São tantas as peculiaridades e particularidades da Vista Alegre, como marca e como identidade, que uma visita pelo Museu, pela Capela ou pelo Bairro permitem viagens inestimáveis, que rumo a nenhures, aportam tanto aos seus visitantes. Impregna-se quase um sentimento de orgulho, como se o público fizesse parte da excelsa fábula e aquela fosse também a sua história, na peça, cuidadosamente estimada, de geração em geração, que habita cada lar português.
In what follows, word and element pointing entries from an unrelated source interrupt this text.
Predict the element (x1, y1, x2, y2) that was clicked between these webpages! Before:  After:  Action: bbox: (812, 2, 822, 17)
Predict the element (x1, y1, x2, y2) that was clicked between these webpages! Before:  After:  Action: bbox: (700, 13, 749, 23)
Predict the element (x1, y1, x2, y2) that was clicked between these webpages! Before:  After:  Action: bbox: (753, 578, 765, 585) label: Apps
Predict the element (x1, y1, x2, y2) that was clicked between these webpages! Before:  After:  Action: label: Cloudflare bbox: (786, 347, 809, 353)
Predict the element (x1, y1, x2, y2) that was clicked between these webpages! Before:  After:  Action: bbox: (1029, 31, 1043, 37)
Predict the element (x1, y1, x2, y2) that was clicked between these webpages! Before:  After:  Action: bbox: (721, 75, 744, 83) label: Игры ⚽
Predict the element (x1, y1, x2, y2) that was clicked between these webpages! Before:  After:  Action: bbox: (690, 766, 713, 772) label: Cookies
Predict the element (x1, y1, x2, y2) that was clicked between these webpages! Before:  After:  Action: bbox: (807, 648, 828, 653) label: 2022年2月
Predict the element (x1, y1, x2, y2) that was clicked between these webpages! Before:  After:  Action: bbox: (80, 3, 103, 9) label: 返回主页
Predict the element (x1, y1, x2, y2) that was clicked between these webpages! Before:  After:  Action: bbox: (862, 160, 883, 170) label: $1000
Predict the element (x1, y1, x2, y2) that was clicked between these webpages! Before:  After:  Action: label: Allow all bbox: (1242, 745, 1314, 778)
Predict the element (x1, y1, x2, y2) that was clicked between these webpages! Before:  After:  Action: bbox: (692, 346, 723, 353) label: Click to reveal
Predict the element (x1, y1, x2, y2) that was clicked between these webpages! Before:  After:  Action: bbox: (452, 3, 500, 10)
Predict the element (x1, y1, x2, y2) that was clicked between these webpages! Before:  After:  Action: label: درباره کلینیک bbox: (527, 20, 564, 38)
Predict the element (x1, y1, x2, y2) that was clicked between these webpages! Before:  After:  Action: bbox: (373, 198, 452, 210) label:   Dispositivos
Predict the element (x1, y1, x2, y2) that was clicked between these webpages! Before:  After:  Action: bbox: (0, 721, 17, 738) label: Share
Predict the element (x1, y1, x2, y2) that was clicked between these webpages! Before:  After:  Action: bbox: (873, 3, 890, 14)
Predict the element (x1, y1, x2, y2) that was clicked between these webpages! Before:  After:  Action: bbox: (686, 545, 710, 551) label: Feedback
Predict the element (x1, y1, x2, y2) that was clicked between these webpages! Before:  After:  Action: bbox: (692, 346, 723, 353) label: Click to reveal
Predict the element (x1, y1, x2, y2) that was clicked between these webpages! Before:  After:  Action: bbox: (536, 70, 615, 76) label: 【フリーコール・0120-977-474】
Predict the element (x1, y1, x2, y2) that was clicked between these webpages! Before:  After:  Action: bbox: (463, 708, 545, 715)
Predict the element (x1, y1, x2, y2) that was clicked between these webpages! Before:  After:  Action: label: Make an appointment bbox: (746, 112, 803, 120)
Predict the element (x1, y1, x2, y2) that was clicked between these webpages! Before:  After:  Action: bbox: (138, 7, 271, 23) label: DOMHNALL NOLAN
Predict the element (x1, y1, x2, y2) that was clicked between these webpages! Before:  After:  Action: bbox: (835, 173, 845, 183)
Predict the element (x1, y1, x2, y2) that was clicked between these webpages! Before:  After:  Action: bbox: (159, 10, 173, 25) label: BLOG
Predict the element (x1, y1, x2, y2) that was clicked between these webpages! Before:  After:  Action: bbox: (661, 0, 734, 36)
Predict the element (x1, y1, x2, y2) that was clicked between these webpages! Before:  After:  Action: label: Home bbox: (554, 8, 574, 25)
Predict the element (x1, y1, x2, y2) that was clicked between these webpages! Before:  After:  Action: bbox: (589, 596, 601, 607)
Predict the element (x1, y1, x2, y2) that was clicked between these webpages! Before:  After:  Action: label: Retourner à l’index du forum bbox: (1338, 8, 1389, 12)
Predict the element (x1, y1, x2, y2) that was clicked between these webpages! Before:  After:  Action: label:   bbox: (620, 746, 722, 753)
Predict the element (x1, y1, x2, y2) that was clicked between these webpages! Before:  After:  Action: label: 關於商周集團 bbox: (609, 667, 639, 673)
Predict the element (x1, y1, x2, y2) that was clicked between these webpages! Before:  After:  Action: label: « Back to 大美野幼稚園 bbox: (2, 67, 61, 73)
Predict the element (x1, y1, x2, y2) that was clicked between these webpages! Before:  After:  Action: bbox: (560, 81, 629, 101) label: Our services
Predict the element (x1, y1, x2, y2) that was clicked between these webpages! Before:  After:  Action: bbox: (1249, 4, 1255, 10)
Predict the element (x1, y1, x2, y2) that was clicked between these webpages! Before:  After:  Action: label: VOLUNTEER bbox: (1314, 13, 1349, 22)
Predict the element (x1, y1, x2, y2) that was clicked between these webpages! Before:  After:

De volta ao museu, passamos pelo espaço dedicado ao vidro, ao pó de pedra e ao modernismo, até à comunidade fabril, que chegou a ter também corporação de bombeiros. As litofanias, a escultura, o património cultural e as diferentes louças e peças são pequenas grandes maravilhas divinas, que merecem a nossa atenção. Findamos na já referida oficina de pintura manual, com a saída do Museu a abrir portas para a loja Vista Alegre, onde o acervo e as vitrinas se mesclam ao espólio que deixamos para trás. O bairro acolhe igualmente uma loja de outlet, com produtos descontinuados e parcerias com outras marcas nacionais, e uma loja Bordallo Pinheiro, assim como uma cafetaria.
A Capela
Na Capela de Nossa Senhora da Penha de França, Monumento Nacional desde 1910 e incluída no Inventário Nacional do Património Cultural Imaterial em 2015, festejada anualmente no primeiro fim de semana de julho, com procissão pelo bairro operário, as manifestações culturais e patrimoniais estão em cada pormenor, desde o túmulo esculpido por Claude Laprade, aos frescos e pinturas murais, passando pela azulejaria a azul e branco, com cenografia única.
O Bairro
Tempo ainda para visitar a “creche”, espaço que alberga, aos dias de hoje, o serviço educativo, com diferentes ateliers e oficinas manuais da marca, como a possibilidade de pintar uma peça da Vista Alegre, uma proposta bastante procurada - e estimada - pelo público.
Um passeio pelo bairro dos operários permite perceber que algumas casas ainda são, à data, habitadas por trabalhadores, enquanto outras foram reabilitadas para integrar a oferta de alojamento do hotel, como é o caso da antiga casa do responsável da fábrica, convertida numa moderna penthouse. Passamos pela fonte dos amores, seguimos em direção ao teatro e vagueamos por ruas ladeadas de diferentes espécies de árvores, com nomes de alguns antigos mestres da fábrica, onde se respira criatividade, bom gosto e excelência. Na Vista Alegre não há ínfimos detalhes que não sejam cuidados com o desvelo que merecem.
O Museu e a Capela estão abertos de segunda a domingo, das 10h30 às 12h00, e das 14h00 às 18h00 (18h30, de maio a setembro), com visitas guiadas e áudio guia, cuja marcação antecipada se aconselha.